27. The matrix transfer accelerator (MTA) system of Claim 26 wherein said MTA further includes a pad-fill direct memory access (DMA) controller (PDC) that includes:

(a) first data transfer processor (FDP);

(b) second data transfer processor (SDP); and

wherein:

said FDP, said SDP, and said TDP operate in parallel; said FDP transfers data from said EDM to a first read data buffer (FDB);

said SDP transfers data from a second read data buffer (SDB) to a circular write buffer (CWB) with additional matrix periphery pad-fill during said SDB-to-CWB data transfer;

said TDP path transfers data from said CWB to said LDM;

said data transfers to said FDB are alternated with said SDB in a ping-pong fashion after every completion of said FDP transfer from said EDM to said FDB; and

said data transfers from said SDB are alternated with said FDB in a ping-pong fashion after every completion of said FDP transfer from said EDM to said FDB.

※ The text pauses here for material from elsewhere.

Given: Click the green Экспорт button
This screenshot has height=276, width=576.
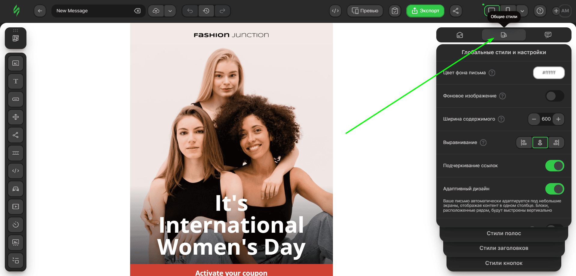Looking at the screenshot, I should [x=425, y=11].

28. The matrix transfer accelerator (MTA) system of Claim 26 wherein said MTA further includes a zero-fill direct memory access (DMA) controller (ZDC) that includes:

(a) first data transfer processor (FDP);

(b) second data transfer processor (SDP); and

wherein:

said FDP, said SDP, and said TDP operate in parallel;

said FDP transfers data from said EDM to a first read data buffer (FDB);

said SDP transfers data from a second read data buffer (SDB) to a circular write buffer (CWB) with additional matrix periphery zero-fill during said SDB-to-CWB data transfer;

said TDP path transfers data from said CWB to said LDM;

said data transfers to said FDB are alternated with said SDB in a ping-pong fashion after every completion of said FDP transfer from said EDM to said FDB; and

said data transfers from said SDB are alternated with said FDB in a ping-pong fashion after every completion of said FDP transfer from said EDM to said FDB.

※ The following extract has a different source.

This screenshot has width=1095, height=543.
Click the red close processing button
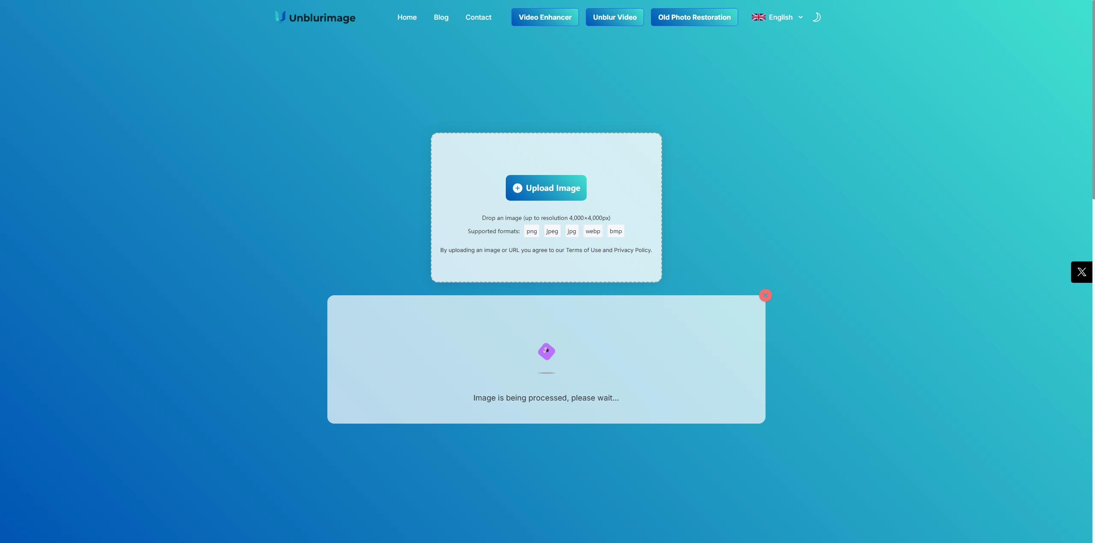(766, 295)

29. The matrix transfer accelerator (MTA) system of Claim 26 wherein said MTA further includes a pad-fill direct memory access (DMA) controller (PDC) that transfers data from said EDM to said LDM based on the content of a set of DMA controller registers including:

(a) data width register (DWR);

(b) transfer count register (TCR);

(d) EDM source address register (ESR); and

(e) LDM target address register (LTR); wherein:

said PDC transfers matrix data from said EDM at said ESR address to said LDM at said LTR address;

said EDM consists of matrix row data having a data width defined by a width value in said DWR;

said PDC is configured to transfer data from said EDM to said LDM and automatically peripherally pad-fill matrix data written to said LDM based on a count value in said FCR.

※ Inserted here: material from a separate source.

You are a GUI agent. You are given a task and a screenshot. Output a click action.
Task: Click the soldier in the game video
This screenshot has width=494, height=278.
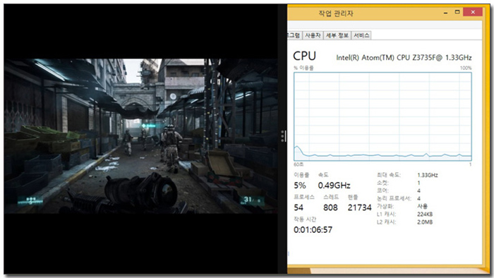pos(171,147)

30. The matrix transfer accelerator (MTA) system of Claim 26 wherein said MTA further includes a zero-fill direct memory access (DMA) controller (ZDC) that transfers data from said EDM to said LDM based on the content of a set of DMA controller registers including:

(a) data width register (DWR);

(b) transfer count register (TCR);

(d) EDM source address register (ESR); and

(e) LDM target address register (LTR);

wherein:

said ZDC transfers matrix data from said EDM at said ESR address to said LDM at said LTR address;

said EDM consists of matrix row data having a data width defined by said DWR;

said ZDC is configured to transfer data from said EDM to said LDM and automatically peripherally pad-fill matrix data written to said LDM based on a count value in said FCR.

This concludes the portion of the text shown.